--- START ---

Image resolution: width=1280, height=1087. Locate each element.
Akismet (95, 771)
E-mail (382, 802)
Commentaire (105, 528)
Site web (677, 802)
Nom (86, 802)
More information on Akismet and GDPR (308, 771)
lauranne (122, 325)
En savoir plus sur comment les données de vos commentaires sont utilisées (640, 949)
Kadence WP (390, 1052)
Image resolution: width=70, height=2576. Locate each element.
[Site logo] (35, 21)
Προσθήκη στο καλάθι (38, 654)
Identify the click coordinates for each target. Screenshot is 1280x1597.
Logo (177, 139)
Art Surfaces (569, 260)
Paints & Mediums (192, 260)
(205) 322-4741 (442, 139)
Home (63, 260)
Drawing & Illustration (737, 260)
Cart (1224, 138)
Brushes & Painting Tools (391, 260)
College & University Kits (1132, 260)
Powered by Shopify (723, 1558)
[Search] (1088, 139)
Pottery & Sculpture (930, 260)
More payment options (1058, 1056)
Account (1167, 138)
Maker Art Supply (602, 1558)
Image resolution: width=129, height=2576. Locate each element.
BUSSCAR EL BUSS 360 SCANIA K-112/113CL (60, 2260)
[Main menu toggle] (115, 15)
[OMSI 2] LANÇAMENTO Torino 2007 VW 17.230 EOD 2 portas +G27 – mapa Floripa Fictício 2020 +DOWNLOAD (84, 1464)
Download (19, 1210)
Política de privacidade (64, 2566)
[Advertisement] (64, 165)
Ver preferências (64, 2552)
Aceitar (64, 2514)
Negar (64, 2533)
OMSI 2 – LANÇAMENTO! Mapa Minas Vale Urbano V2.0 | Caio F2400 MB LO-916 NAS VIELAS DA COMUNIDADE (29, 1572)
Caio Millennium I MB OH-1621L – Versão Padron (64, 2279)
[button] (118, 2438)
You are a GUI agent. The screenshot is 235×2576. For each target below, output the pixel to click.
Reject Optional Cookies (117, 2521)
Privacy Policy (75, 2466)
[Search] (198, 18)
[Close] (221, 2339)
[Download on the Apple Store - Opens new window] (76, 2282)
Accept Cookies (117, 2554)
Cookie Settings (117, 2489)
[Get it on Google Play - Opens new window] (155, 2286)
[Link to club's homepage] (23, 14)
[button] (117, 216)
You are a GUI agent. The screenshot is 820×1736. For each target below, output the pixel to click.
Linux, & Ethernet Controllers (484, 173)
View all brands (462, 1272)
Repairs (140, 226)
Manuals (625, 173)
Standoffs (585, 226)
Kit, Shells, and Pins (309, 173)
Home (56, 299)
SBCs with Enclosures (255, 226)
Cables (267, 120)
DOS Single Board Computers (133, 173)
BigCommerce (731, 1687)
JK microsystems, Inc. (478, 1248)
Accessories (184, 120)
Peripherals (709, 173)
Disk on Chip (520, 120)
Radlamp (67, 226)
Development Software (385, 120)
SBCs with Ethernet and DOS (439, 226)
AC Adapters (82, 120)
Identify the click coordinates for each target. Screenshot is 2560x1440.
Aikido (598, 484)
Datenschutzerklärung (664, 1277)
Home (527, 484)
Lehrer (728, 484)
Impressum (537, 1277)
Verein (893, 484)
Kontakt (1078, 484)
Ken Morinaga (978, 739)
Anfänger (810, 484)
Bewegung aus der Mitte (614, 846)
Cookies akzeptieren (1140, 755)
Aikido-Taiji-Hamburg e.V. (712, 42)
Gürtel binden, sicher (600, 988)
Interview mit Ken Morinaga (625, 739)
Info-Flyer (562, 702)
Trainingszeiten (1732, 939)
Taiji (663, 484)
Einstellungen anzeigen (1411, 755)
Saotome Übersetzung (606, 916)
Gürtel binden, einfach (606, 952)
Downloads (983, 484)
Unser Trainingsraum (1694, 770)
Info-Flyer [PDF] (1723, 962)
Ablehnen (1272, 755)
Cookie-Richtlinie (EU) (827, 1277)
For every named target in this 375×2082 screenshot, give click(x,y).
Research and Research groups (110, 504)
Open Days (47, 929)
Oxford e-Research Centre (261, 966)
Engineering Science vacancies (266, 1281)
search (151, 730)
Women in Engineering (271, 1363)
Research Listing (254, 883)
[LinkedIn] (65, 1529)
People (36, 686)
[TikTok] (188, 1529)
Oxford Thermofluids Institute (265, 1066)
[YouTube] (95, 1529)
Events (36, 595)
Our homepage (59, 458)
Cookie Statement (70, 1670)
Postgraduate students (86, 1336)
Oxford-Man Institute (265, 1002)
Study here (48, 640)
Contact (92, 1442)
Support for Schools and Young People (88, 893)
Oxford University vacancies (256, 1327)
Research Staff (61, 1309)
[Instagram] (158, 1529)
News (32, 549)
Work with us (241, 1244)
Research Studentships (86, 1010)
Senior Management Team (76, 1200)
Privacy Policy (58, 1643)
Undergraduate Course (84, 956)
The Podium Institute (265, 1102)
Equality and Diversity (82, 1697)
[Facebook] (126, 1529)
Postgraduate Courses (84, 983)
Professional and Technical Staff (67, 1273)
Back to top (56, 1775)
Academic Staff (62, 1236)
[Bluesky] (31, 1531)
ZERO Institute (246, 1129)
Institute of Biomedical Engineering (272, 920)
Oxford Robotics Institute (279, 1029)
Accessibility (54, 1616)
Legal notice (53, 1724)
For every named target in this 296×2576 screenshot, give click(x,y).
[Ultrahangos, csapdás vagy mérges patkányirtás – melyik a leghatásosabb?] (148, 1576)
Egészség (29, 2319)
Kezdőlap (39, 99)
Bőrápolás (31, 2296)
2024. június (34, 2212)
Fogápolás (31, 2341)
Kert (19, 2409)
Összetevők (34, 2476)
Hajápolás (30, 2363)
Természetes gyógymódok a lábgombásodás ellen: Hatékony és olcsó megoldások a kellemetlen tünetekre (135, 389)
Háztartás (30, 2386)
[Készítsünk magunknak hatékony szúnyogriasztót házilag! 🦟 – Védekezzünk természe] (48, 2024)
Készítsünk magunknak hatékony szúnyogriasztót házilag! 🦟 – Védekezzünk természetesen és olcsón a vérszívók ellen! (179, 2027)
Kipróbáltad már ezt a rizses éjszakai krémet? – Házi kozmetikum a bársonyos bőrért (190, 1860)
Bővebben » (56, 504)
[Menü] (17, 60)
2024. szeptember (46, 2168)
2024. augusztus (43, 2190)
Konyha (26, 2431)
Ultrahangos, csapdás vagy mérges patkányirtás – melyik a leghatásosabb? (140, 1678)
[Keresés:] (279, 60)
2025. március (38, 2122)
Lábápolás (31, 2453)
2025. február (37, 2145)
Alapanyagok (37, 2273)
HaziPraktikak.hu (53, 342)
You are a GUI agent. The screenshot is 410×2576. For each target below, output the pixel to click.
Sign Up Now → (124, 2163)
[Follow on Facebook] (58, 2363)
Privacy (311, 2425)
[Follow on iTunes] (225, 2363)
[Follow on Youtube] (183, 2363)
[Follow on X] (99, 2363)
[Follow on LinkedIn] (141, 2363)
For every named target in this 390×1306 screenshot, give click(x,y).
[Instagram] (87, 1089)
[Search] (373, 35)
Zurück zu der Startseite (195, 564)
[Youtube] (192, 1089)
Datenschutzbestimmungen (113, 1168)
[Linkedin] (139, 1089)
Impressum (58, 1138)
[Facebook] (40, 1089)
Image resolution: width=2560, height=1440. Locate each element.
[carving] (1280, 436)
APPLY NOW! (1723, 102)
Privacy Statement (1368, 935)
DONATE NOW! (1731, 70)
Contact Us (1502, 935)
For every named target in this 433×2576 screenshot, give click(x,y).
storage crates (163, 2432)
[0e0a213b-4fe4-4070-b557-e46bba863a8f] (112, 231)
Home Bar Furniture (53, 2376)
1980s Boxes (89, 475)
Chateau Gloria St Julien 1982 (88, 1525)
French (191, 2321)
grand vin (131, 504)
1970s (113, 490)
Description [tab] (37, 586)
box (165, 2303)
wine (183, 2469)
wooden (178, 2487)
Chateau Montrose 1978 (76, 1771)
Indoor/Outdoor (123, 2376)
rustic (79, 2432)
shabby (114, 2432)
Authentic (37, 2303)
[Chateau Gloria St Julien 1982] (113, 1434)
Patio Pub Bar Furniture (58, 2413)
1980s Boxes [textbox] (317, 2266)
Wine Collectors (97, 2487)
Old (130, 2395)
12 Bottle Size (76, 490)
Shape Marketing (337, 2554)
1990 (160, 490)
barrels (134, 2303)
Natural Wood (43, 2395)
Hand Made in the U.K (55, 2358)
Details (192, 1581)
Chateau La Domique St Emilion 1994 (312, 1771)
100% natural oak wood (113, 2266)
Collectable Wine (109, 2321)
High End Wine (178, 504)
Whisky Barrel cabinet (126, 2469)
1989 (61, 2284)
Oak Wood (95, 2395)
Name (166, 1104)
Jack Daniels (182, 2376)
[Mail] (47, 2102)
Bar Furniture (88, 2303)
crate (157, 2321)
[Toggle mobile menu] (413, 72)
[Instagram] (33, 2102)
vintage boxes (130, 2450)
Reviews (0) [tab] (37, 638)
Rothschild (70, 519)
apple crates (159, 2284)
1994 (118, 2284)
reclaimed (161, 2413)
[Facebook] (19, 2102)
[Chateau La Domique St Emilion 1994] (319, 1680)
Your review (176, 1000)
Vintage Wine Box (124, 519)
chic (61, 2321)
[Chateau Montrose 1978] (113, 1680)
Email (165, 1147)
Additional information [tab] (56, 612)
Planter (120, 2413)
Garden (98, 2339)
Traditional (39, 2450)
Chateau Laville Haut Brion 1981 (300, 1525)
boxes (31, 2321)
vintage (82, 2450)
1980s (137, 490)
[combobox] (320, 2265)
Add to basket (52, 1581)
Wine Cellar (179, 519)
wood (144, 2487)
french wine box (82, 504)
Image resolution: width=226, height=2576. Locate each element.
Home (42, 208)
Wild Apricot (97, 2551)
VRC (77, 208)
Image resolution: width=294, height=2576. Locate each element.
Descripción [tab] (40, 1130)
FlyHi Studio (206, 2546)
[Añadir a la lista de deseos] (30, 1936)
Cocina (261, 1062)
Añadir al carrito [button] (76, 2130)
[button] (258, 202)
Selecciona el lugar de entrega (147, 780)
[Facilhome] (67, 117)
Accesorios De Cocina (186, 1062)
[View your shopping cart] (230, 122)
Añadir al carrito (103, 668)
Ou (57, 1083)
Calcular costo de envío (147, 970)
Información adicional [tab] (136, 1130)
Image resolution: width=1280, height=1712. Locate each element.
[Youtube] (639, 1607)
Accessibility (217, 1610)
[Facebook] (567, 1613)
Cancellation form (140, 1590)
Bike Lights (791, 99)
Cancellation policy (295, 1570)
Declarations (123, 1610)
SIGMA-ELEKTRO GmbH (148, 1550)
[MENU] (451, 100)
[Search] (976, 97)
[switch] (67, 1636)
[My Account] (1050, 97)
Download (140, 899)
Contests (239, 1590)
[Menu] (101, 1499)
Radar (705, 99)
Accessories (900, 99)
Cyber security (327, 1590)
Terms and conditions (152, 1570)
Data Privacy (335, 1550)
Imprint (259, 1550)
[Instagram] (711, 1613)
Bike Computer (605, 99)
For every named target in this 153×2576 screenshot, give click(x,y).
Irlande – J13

--- END ---

▶ What is expected:
A single number is the whole answer: the tally of lines in the entries that hold "element".

▶ Expected answer:
7